TEXT PROVIDED:
--------------------

Terence James O'Neill, Baron O'Neill of Gatley, is a British economist best known for coining BRIC, the acronym that stands for Brazil, Russia, India, and China — the four once rapidly developing countries that were thought to challenge the global economic power of the developed G7 economies. Jim O'Neill is also a former chairman of Goldman Sachs Asset Management and former Conservative government minister.[1]

Lord Jim O'Neill was appointed Commercial Secretary to the Treasury in the Second Cameron Ministry, a position he held until his resignation on 23 September 2016. He chaired the UK's Independent Review into Antimicrobial Resistance for two years, which completed its work in May 2016. Since 2008, he has written monthly columns for international media organisation Project Syndicate. He was the chairman of the Council of Chatham House, the Royal Institute of International Affairs for three years until 20 July 2021.

2023 BRICS Summit

In March 2023, Bloomberg reported that Lord Jim O'Neill had called for BRICS to expand and work to counter the dominance of the $US in the world's trading system. He went on to dismiss as “ridiculous” the notion that the group of emerging nations might develop its own currency.[2]

In August 2023, ahead of the group's 15th summit, he told the Financial Times that the BRICS had “never achieved anything since they first started meeting”, eight years after he created the phrase in a 2001 research note he wrote as the bank’s chief economist.

BRICS nations such as Russia and China have called for the bloc to challenge the US dollar’s status as the world’s reserve currency, but South Africa, which is hosting this year’s summit, has said a BRICS currency is not on the agenda for the gathering in Johannesburg.

--------------------

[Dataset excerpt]
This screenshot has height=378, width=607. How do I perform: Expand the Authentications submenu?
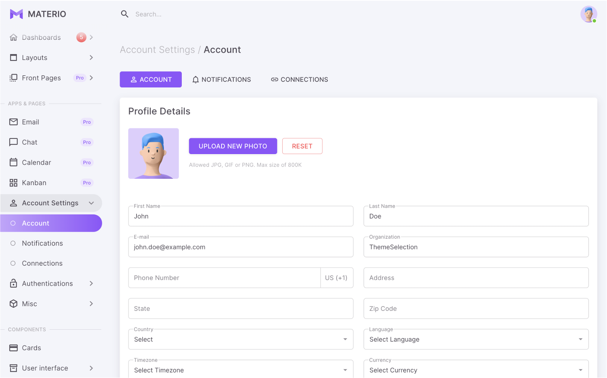click(x=51, y=284)
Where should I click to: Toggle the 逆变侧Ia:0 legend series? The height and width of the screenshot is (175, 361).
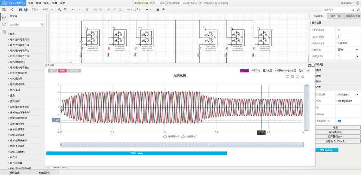[x=189, y=136]
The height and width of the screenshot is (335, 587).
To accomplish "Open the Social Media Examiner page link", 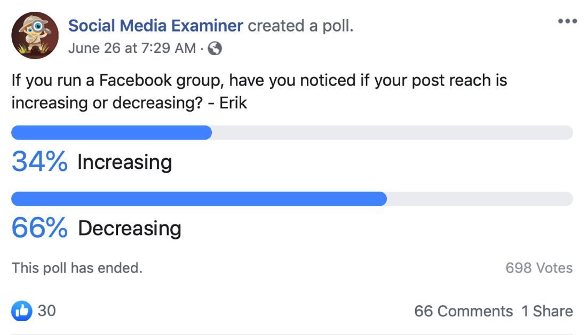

--------------------

PROBLEMS:
a. According to the text about Jim O'Neill, on what date did he resign as Commercial Secretary to the Treasury?
b. Please carry on the text about Jim O'Neill, starting right after its last sentence.
The rows have no role here.

RESULTS IN ORDER:
a. 23 September 2016

b.
O’Neill said creating a common currency for the five strongly diverging economies would be unfeasible.

“It’s just ridiculous,” he said in response to calls for a “trading currency” from Brazilian president Luiz Inácio Lula da Silva and other politicians from the bloc. “They’re going to create a BRICS central bank? How would you do that? It’s embarrassing almost.”

O’Neill coined the BRICS acronym in a Goldman Sachs paper in order to highlight the economic potential of Brazil, Russia, India and China and the need for global economic and political governance to be reshaped to include them. The countries themselves embraced the term and began holding summits in 2009.

With dozens of countries formally or informally expressing interest in joining the bloc, according to a South African diplomat, the summit could be its biggest leap forward in membership since South Africa joined in 2010. But criteria for admission have not been decided, and the issue of expansion has emerged as another faultline among the quintet.

The FT reported earlier this year that Saudi Arabia was in talks to join the New Development Bank, the lender set up by the BRICS members in 2014 as an alternative to the World Bank, and subsequently joined by Egypt, Bangladesh and the United Arab Emirates.

“Quite what they attempt to achieve beyond powerful symbolism, I don’t know,” said O’Neill, who is now a senior adviser at UK think-tank Chatham House.

He said the dollar’s dominance over the global financial system was not beneficial for emerging countries. “The dollar’s role is not ideal for the way the world has evolved. You’ve got all these economies who live on this cyclical never-ending twist of whatever the US Federal Reserve decides to do in the interests of the US.”

While the bloc, which has a collective population of more than 3bn, is keen to increase the use of local currencies in trading activity between member states, Leslie Maasdorp, chief financial officer of the NDB, told Bloomberg TV last month that the BRICS bloc was not in a position to create a common currency.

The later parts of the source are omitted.